Herkesin bildiği ve beklediği kuraklık geldi. Bu kuraklığın köylüyü soyduğu biliniyordu ama kimse bunu söylemiyordu. Sadece tarımsal sulamada eylül ayında patlayan tüketimi, bu ülkede bir dram yaşandığını görebilirdiniz. Şimdi kuraklıkta suçu HES ve asfalt-beton şirketlerine değil, halka atma zamanı.

Önder Algedik oalgedik@gazeteduvar.com.tr

Bir süredir ülkede bir kuraklık tartışması var. Ama bu tartışma tamamen sağ bir çizgiden, iktidarın politikaları ekseninden yürüyor. Ucu halka dokunan, Ayşe teyzeye dokunan bir tartışma. Zaten her şeyin suçlusu halk.

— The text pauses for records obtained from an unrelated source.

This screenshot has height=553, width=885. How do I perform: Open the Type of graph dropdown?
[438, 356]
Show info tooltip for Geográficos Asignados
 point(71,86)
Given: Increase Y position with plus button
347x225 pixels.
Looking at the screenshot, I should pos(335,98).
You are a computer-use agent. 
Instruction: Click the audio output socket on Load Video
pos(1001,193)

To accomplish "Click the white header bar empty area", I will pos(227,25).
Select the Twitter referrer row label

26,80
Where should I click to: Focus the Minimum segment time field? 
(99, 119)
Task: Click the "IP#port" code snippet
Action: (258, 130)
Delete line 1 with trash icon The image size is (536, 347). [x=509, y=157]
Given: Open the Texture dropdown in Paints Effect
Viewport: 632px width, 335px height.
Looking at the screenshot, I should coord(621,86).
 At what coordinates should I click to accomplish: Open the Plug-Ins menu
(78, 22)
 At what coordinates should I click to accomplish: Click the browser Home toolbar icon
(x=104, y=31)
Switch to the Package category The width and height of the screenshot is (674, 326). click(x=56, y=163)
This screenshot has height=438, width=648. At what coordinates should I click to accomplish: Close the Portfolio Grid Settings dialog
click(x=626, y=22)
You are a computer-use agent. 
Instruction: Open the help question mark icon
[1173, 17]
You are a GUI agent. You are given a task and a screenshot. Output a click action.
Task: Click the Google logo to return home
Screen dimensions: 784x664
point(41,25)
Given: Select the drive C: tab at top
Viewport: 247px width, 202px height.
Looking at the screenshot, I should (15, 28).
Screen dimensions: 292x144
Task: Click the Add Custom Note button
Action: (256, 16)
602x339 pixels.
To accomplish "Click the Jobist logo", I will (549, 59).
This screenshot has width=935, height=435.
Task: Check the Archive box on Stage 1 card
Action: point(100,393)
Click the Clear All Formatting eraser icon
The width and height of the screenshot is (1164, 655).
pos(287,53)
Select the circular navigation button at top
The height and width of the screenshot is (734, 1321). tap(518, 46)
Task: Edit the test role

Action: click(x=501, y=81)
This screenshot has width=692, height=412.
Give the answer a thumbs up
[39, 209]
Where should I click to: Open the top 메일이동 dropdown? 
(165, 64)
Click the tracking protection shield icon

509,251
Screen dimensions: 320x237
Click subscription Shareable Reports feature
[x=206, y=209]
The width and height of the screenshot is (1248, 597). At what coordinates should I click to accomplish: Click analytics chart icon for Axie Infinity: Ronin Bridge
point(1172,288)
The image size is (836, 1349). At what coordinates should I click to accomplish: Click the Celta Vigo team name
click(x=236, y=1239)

Siyaset zaten topu başkasına atma sanatı, bilirsiniz.

Marx, egemen olan fikirlerin egemen sınıfın fikirleri olduğunu söyler. Egemen fikirler kuraklıkta tabii ki halkı suçlayacak, o dişini fırçalayan halkı. Reklamlar ve kamu spotları da bunun propaganda aracı zaten. Bugünlerde yalanlar ve ezberler üretiliyor. O ezberler yüzünden sorgulamıyor, doğrudan kullanıyoruz. Yalan bir bilgi gerçekten daha hızlı yayılıyor. Bu işlere kendini vakfetmiş üniversitelerimiz, sivil kuruluşlarımız ve onların PR şirketlerinin eşsiz bir başarısı bu.

Tabii ki “iktidarın güçlü olduğu” ezberi de bunun devamı. Bunun cevabı “iktidarın zayıf olduğu” iddiası değil. İktidar her sabah binlerce fabrikada üretimi, binlerce işyerinde çalışma biçimini her gün her gün üretirken bizim de buna karşı gerçeklerin üretimini yapmamız kolay değil.

Neden bu kadar geniş bir viraj alarak konuya geldik? Eğer kuraklık meselesinin siyasi zeminini görmezseniz bu iş olmuyor. Kuraklık meselesinin teknik ve politik boyutunu ilişkilendirmezseniz de bu iş olmuyor.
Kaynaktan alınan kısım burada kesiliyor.